Die Huthis liessen ihrerseits dementieren, dass sie die amerikanischen Schiffe angegriffen hätten. Ihre Propaganda-Organe erklärten, es handle sich um einen amerikanischen Versuch, die Angriffe gegen Jemen zu rechtfertigen. Doch solche Dementis sind nicht ernst zu nehmen.
Der Einfluss Irans
Die Huthi-Flagge besteht aus fünf Slogans, die übereinander geschrieben sind. Zuoberst grün: "Gott ist am grössten", der klassische Schlachtruf der Muslime. Darunter dreimal in roter Fabe untereinander: "Tod für Amerika"; "Tod für Israel"; "Verdammnis für die Juden". Darunter wieder in grün: "Der Sieg kommt von Gott". "Tod für Israel" und "Tod für Amerika", ist aus dem Persischen übernommen. In Iran unter Chomeini waren dies die meist gerufenen Slogans.
Die Hizbullah im Libanon führte eine grosse Massenkundgebung durch, um gegen die Bombardierung der jemenitischen Trauerversammlung zu protestieren. Der Hizbullah-Anführer, Schaich Nasarallah, trat persönlich auf – was überaus selten ist, normalerweise erscheint er nur auf dem Bildschirm – und erklärte: "Wir alle sind Huthis!" Die Hizbullah ist eng mit Iran verbunden, vor allem mit den Revolutionswächtern, welche sie einst gründen halfen. Die Kundgebungen zu Gunsten der Huthis in Libanon wollen den Eindruck erwecken, die Huthis seien gewissermassen eine Schwesterbewegung der Hizbullah und Iran der gemeinsame Vater. Es gibt Parallelen zwischen den beiden und ihrer Beziehung zu Iran, und die Saudis fürchten, dass in der Tat die Huthis "ein Werkzeug Irans" seien. Doch das Verhältnis von Iran zur Hizbullah ist enger und baut auf der Basis einer gemeinsamen Ausprägung des Schiismus auf, die man den 12er Schiismus nennt. Jener der Huthis, der 5er Schiismus oder Zaidismus, ist unterschiedlich, und politisch hat sich Iran nie so explizit mit den Huthis engagiert wie mit der libanesischen Hizbullah.
Politische Folgen des Bombenkrieges
Doch die saudische Einschätzung der iranischen Rolle als Stütze und heimlicher Antreiber der Huthis wirkt als eine sich selbst erfüllende Prophezeiung.

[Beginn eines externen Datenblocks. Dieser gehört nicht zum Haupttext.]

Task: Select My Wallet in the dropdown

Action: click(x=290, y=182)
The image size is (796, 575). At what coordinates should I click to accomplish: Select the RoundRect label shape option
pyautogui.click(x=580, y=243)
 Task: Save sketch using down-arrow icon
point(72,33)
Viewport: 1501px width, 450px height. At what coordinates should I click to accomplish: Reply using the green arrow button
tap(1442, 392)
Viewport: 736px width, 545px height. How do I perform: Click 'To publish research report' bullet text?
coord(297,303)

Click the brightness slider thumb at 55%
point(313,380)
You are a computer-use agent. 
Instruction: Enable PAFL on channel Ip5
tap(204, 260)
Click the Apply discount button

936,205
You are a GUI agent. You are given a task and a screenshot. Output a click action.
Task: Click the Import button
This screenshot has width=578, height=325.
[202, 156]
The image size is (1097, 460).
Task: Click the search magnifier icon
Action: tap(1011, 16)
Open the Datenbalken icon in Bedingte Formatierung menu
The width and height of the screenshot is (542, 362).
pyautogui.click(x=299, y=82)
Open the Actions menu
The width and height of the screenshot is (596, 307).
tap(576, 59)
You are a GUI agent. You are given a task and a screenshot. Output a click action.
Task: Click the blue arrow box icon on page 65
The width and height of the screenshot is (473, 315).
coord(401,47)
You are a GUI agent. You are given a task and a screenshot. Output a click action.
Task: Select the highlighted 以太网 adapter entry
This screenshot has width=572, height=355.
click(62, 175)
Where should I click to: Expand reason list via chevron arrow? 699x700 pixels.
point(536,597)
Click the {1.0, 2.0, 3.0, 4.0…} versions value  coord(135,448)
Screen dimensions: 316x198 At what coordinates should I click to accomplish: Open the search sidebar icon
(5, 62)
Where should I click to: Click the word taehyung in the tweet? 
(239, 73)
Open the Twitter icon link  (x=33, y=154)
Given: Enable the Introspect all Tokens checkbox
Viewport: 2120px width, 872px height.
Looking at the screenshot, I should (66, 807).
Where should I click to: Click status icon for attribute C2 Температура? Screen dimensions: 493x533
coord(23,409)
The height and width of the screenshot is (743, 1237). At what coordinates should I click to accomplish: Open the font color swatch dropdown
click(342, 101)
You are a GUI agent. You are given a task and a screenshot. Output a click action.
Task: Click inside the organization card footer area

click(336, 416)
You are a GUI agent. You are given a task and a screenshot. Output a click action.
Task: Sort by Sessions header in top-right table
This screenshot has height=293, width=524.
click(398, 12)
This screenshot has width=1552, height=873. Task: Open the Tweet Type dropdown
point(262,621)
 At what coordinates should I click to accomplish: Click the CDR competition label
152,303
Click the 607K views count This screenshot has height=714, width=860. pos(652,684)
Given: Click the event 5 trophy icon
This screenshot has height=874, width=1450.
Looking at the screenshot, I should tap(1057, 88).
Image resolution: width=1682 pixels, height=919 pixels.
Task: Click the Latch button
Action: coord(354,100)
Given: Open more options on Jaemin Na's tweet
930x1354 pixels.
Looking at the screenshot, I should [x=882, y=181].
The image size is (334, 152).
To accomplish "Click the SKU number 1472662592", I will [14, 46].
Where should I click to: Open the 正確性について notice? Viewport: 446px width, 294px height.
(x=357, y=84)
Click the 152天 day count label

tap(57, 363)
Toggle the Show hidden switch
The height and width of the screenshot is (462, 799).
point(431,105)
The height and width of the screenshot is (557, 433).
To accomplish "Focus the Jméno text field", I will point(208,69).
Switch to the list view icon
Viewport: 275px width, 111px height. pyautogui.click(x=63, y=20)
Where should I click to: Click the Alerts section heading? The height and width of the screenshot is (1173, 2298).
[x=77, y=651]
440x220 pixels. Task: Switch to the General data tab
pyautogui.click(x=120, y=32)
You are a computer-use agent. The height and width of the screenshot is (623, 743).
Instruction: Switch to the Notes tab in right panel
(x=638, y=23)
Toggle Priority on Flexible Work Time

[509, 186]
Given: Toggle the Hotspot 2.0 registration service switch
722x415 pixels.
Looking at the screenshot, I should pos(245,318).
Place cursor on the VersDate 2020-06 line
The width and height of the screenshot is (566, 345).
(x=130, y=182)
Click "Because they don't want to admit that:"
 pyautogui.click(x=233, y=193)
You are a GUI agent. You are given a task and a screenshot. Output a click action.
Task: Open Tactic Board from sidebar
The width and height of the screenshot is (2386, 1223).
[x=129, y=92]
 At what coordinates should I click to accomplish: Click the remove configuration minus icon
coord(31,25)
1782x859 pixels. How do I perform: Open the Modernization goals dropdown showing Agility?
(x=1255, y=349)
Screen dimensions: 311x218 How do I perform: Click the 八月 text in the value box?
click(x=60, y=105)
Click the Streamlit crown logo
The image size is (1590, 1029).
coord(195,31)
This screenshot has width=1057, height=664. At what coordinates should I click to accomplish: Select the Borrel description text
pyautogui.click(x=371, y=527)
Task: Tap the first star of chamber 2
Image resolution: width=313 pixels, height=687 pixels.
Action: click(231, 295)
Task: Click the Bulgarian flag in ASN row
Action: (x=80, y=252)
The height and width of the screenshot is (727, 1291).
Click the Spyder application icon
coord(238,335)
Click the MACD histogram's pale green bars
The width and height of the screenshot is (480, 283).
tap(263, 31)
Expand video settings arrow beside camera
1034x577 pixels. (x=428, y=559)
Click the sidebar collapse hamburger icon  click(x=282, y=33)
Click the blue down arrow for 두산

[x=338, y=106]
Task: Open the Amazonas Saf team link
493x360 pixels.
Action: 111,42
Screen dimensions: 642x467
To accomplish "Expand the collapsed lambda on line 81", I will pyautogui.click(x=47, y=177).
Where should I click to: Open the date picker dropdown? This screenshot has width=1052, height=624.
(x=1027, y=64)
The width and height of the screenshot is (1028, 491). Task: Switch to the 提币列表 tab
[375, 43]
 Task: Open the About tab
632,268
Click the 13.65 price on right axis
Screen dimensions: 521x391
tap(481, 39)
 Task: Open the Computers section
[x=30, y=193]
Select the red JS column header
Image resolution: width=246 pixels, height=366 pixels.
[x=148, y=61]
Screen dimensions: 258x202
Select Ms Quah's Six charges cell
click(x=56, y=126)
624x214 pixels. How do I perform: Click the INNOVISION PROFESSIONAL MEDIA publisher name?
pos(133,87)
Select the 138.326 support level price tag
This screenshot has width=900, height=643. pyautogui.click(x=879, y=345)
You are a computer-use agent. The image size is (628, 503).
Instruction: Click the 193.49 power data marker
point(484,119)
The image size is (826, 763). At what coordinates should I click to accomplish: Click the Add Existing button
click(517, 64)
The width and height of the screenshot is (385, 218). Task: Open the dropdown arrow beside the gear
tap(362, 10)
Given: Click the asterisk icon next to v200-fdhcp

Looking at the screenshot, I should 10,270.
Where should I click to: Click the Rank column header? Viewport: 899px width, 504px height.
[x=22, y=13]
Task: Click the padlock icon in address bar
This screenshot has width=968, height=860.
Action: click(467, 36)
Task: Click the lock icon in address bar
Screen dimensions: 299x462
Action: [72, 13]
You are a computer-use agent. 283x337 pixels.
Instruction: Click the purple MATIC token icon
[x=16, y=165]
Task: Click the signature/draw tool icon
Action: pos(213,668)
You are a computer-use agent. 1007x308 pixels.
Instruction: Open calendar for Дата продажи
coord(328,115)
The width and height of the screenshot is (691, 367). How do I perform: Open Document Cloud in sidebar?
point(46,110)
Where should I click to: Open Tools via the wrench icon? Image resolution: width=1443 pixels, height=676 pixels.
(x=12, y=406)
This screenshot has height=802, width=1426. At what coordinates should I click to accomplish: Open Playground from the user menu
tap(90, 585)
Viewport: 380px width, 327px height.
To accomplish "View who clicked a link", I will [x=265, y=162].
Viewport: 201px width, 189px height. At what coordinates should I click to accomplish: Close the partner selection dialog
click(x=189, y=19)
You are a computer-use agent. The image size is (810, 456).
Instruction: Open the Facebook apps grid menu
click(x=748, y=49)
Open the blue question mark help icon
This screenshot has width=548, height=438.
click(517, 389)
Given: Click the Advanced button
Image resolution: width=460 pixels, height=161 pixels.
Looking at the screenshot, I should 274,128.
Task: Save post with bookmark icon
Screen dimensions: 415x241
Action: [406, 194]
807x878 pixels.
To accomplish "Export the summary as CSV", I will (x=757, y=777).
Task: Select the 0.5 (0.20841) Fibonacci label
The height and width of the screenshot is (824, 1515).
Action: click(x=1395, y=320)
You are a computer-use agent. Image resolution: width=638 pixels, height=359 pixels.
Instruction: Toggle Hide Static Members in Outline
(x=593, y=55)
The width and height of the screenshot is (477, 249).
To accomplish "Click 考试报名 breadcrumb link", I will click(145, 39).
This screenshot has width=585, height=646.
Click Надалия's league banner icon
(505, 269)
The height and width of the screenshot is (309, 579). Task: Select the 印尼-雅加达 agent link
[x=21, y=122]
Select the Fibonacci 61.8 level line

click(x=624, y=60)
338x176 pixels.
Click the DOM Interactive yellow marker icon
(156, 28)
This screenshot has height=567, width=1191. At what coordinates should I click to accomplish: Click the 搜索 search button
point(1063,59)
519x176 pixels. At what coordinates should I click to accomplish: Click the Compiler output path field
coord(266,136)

Weil die Saudis eine enge Beziehung sehen und fürchten, bekriegen sie die Huthis, und durch ihre Kriegsmassnahmen – in erster Linie die Bombardierungen – bewirken sie, dass die Huthis und die iranische Revolution immer enger zusammenrücken.
Man kann vermuten, dass in Iran die Unterstützung der Huthis vorwiegend ein Anliegen der Revolutionswächter ist. Ihr innenpolitischer Gegenpol, die Regierung Präsident Ruhanis, die eine Normalisierung der iranischen Aussenbeziehungen anstrebt, dürfte vorsichtiger als die Wächter auf die Zusammenarbeit mit den Huthis blicken. Doch den Konkurrenzkampf mit Saudi-Arabien kann der Präsident nicht ganz ignorieren, und der Huthi-Krieg in Jemen gehört in diesen Zusammenhang.
Je länger der Bombenkrieg dauert, desto mehr wird Iran sich veranlasst sehen, "seine Seite" in diesem Krieg soweit wie möglich zu unterstützen. Die Raketen im Besitz der Huthis dürften eine der Früchte dieser durch den Krieg geförderten und langsam anwachsenden Zusammenarbeit sein. Bis jetzt haben sie sich, wie jene Kämpfer der Hizbullah gegen Israel, als wenig zielsicher erwiesen. Doch der Tag könnte kommen, an dem sie zum ersten Mal ernsthaften Schaden anrichten.